::: Records provided

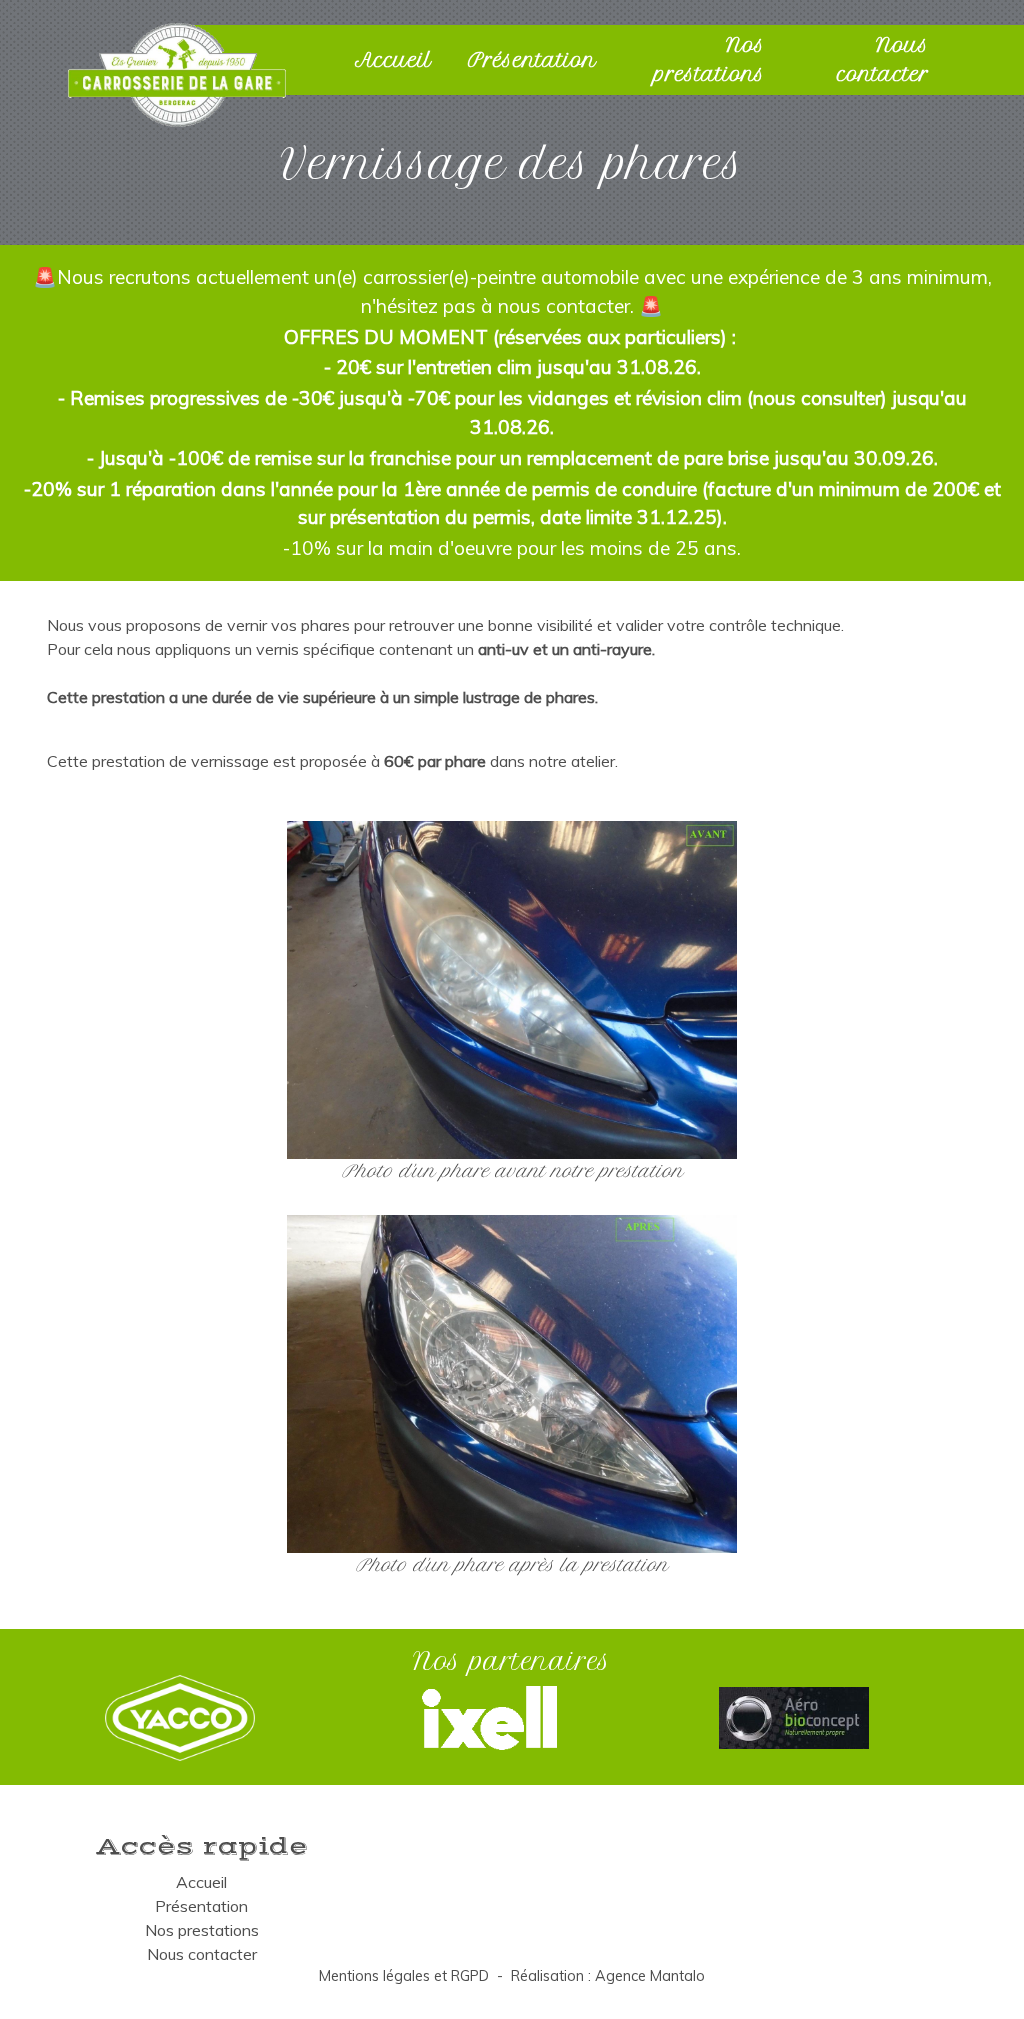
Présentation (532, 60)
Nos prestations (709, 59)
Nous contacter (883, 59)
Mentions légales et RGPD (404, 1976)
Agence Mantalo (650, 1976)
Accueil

::::::

◆ Task instructions
Write out every line above again exactly, with the pictures left out.

◆ Written solution
Présentation (532, 60)
Nos prestations (709, 59)
Nous contacter (883, 59)
Mentions légales et RGPD (404, 1976)
Agence Mantalo (650, 1976)
Accueil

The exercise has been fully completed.